* **Your assignment**: In the records below, find the line with "Agenda de noticias" and the line with "Cycle (135, 2350)". Print both exactly, along with every line between them, and no other line.

Data records START

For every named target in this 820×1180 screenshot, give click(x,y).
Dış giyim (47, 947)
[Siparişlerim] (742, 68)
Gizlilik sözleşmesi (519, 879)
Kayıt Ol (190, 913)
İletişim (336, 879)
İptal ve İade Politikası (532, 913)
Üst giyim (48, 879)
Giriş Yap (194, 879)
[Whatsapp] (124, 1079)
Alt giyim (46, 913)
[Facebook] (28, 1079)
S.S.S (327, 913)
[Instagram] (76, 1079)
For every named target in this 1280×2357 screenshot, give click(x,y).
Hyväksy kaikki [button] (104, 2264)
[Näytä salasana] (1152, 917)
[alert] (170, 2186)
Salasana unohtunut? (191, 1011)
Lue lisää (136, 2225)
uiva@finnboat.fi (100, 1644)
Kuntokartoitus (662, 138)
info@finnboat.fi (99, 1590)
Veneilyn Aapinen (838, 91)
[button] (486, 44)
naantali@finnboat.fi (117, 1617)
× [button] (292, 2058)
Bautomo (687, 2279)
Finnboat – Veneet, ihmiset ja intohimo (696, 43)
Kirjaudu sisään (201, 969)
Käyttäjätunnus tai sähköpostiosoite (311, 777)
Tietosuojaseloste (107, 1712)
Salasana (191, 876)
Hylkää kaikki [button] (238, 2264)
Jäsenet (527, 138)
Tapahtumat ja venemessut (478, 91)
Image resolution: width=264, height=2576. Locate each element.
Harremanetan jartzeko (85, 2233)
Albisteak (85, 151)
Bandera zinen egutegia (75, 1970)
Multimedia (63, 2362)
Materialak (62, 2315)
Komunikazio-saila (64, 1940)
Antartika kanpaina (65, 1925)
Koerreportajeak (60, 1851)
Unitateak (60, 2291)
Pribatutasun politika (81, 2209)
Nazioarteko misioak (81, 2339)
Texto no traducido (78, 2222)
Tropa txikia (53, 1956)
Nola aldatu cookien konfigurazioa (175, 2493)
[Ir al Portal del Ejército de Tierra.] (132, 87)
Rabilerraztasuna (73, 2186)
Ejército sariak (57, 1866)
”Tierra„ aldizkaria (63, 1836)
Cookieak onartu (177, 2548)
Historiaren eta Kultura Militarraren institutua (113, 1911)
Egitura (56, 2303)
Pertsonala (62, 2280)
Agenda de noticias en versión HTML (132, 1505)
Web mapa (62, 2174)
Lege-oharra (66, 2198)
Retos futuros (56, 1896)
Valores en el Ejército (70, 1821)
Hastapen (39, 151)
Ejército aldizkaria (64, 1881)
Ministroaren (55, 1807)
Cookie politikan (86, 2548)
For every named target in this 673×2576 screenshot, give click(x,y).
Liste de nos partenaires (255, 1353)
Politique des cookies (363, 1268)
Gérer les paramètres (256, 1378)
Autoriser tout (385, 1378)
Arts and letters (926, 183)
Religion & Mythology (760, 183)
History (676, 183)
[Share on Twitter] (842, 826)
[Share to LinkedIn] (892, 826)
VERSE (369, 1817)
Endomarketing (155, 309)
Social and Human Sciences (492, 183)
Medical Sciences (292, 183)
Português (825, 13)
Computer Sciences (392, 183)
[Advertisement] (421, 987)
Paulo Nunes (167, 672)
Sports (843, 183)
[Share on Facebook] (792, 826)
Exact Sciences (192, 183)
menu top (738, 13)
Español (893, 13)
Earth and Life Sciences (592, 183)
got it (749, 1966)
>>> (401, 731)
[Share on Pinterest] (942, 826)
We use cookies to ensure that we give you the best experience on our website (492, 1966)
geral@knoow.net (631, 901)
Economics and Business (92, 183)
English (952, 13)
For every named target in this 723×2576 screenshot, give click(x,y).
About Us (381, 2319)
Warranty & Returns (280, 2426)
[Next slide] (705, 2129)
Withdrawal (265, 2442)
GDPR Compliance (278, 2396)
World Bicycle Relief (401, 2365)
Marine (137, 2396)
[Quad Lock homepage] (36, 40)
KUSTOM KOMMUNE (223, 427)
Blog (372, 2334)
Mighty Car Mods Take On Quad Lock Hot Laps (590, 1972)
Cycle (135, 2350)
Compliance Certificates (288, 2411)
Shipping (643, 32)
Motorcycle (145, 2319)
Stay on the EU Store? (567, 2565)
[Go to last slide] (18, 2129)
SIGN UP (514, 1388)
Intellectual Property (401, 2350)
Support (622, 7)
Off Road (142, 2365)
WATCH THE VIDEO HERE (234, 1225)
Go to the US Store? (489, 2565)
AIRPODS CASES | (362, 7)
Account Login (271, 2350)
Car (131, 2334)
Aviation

Data records END

* **Task output**:
Agenda de noticias en versión HTML (132, 1505)
Web mapa (62, 2174)
Lege-oharra (66, 2198)
Retos futuros (56, 1896)
Valores en el Ejército (70, 1821)
Hastapen (39, 151)
Ejército aldizkaria (64, 1881)
Ministroaren (55, 1807)
Cookie politikan (86, 2548)
For every named target in this 673×2576 screenshot, give click(x,y).
Liste de nos partenaires (255, 1353)
Politique des cookies (363, 1268)
Gérer les paramètres (256, 1378)
Autoriser tout (385, 1378)
Arts and letters (926, 183)
Religion & Mythology (760, 183)
History (676, 183)
[Share on Twitter] (842, 826)
[Share to LinkedIn] (892, 826)
VERSE (369, 1817)
Endomarketing (155, 309)
Social and Human Sciences (492, 183)
Medical Sciences (292, 183)
Português (825, 13)
Computer Sciences (392, 183)
[Advertisement] (421, 987)
Paulo Nunes (167, 672)
Sports (843, 183)
[Share on Facebook] (792, 826)
Exact Sciences (192, 183)
menu top (738, 13)
Español (893, 13)
Earth and Life Sciences (592, 183)
got it (749, 1966)
>>> (401, 731)
[Share on Pinterest] (942, 826)
We use cookies to ensure that we give you the best experience on our website (492, 1966)
geral@knoow.net (631, 901)
Economics and Business (92, 183)
English (952, 13)
For every named target in this 723×2576 screenshot, give click(x,y).
About Us (381, 2319)
Warranty & Returns (280, 2426)
[Next slide] (705, 2129)
Withdrawal (265, 2442)
GDPR Compliance (278, 2396)
World Bicycle Relief (401, 2365)
Marine (137, 2396)
[Quad Lock homepage] (36, 40)
KUSTOM KOMMUNE (223, 427)
Blog (372, 2334)
Mighty Car Mods Take On Quad Lock Hot Laps (590, 1972)
Cycle (135, 2350)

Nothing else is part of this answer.